Stanford Is Ranking Major A.I. Models on Transparency

How much do we know about A.I.?

The answer, when it comes to the large language models that firms like OpenAI, Google and Meta have released over the past year: basically nothing.

These firms generally don’t release information about what data was used to train their models, or what hardware they use to run them. There are no user manuals for A.I. systems, and no list of everything these systems are capable of doing, or what kinds of safety testing have gone into them. And while some A.I. models have been made open-source — meaning their code is given away for free — the public still doesn’t know much about the process of creating them, or what happens after they’re released.

This week, Stanford researchers are unveiling a scoring system that they hope will change all of that.

The system, known as the Foundation Model Transparency Index, rates 10 large A.I. language models — sometimes called “foundation models” — on how transparent they are.

Included in the index are popular models like OpenAI’s GPT-4 (which powers the paid version of ChatGPT), Google’s PaLM 2 (which powers Bard) and Meta’s LLaMA 2. It also includes lesser-known models like Amazon’s Titan and Inflection AI’s Inflection-1, the model that powers the Pi chatbot.

To come up with the rankings, researchers evaluated each model on 100 criteria, including whether its maker disclosed the sources of its training data, information about the hardware it used, the labor involved in training it and other details. The rankings also include information about the labor and data used to produce the model itself, along with what the researchers call “downstream indicators,” which have to do with how a model is used after it’s released. (For example, one question asked is: “Does the developer disclose its protocols for storing, accessing and sharing user data?”)

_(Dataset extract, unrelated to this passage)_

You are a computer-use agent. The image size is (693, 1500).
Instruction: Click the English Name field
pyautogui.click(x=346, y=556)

The most transparent model of the 10, according to the researchers, was LLaMA 2, with a score of 53 percent. GPT-4 received the third-highest transparency score, 47 percent. And PaLM 2 received only a 37 percent.

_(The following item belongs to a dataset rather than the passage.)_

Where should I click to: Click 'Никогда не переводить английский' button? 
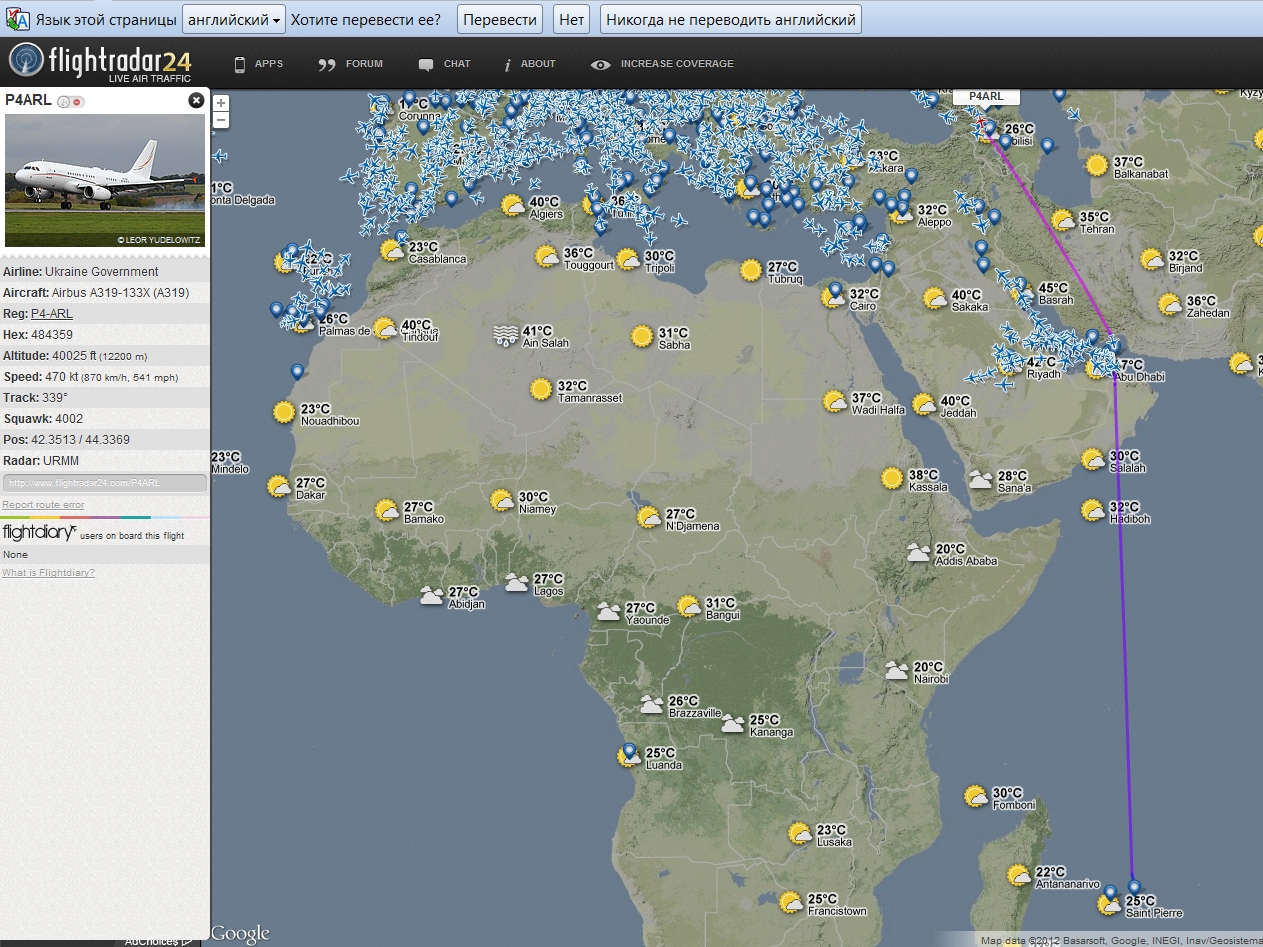[730, 19]
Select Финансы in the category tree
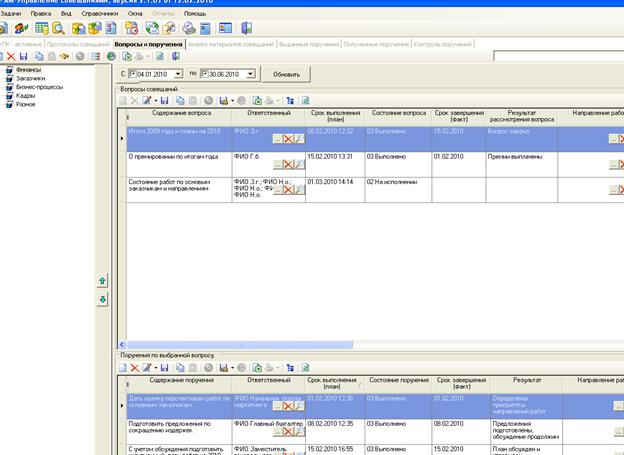This screenshot has height=455, width=624. [x=28, y=70]
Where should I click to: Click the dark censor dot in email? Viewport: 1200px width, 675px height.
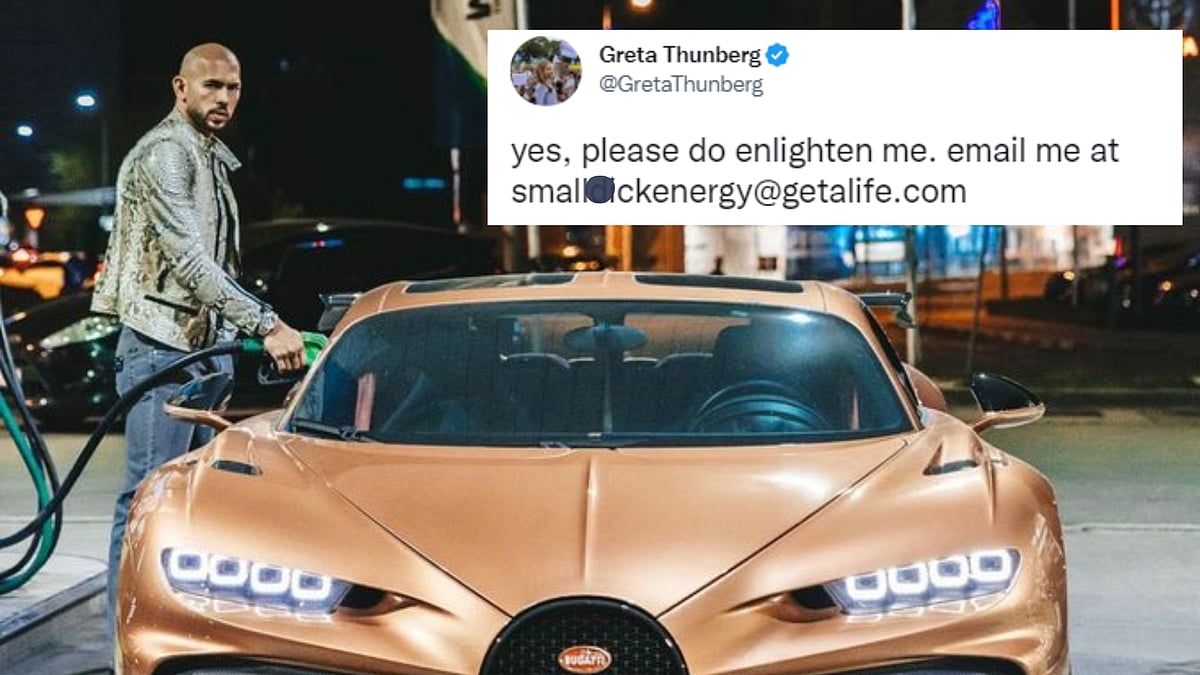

Percy Liang, who leads Stanford’s Center for Research on Foundation Models, characterized the project as a necessary response to declining transparency in the A.I. industry. As money has poured into A.I. and tech’s largest companies battle for dominance, he said, the recent trend among many companies has been to shroud themselves in secrecy.

“Three years ago, people were publishing and releasing more details about their models,” Mr. Liang said. “Now, there’s no information about what these models are, how they’re built and where they’re used.”

Transparency is particularly important now, as models grow more powerful and millions of people incorporate A.I. tools into their daily lives. Knowing more about how these systems work would give regulators, researchers and users a better understanding of what they’re dealing with, and allow them to ask better questions of the companies behind the models.

“There are some fairly consequential decisions that are being made about the construction of these models, which are not being shared,” Mr. Liang said.

I generally hear one of three common responses from A.I. executives when I ask them why they don’t share more information about their models publicly.

The first is lawsuits. Several A.I. companies have already been sued by authors, artists and media companies accusing them of illegally using copyrighted works to train their A.I. models. So far, most of the lawsuits have targeted open-source A.I. projects, or projects that disclosed detailed information about their models. (After all, it’s hard to sue a company for ingesting your art if you don’t know which artworks it ingested.) Lawyers at A.I. companies are worried that the more they say about how their models are built, the more they’ll open themselves up to expensive, annoying litigation.

The second common response is competition. Most A.I. companies believe that their models work because they possess some kind of secret sauce — a high-quality data set that other companies don’t have, a fine-tuning technique that produces better results, some optimization that gives them an edge. If you force A.I. companies to disclose these recipes, they argue, you make them give away hard-won wisdom to their rivals, who can easily copy them.

The third response I often hear is safety. Some A.I. experts have argued that the more information that A.I. firms disclose about their models, the faster A.I. progress will accelerate — because every company will see what all of its rivals are doing and immediately try to outdo them by building a better, bigger, faster model. That will give society less time to regulate and slow down A.I., these people say, which could put us all in danger if A.I. becomes too capable too quickly.

The Stanford researchers don’t buy those explanations. They believe A.I. firms should be pressured to release as much information about powerful models as possible, because users, researchers and regulators need to be aware of how these models work, what their limitations are and how dangerous they might be.

“As the impact of this technology is going up, the transparency is going down,” said Rishi Bommasani, one of the researchers.

I agree. Foundation models are too powerful to remain so opaque, and the more we know about these systems, the more we can understand the threats they may pose, the benefits they may unlock or how they might be regulated.

If A.I. executives are worried about lawsuits, maybe they should fight for a fair-use exemption that would protect their ability to use copyrighted information to train their models, rather than hiding the evidence. If they’re worried about giving away trade secrets to rivals, they can disclose other types of information, or protect their ideas through patents. And if they’re worried about starting an A.I. arms race … well, aren’t we already in one?

We can’t have an A.I. revolution in the dark. We need to see inside the black boxes of A.I., if we’re going to let it transform our lives.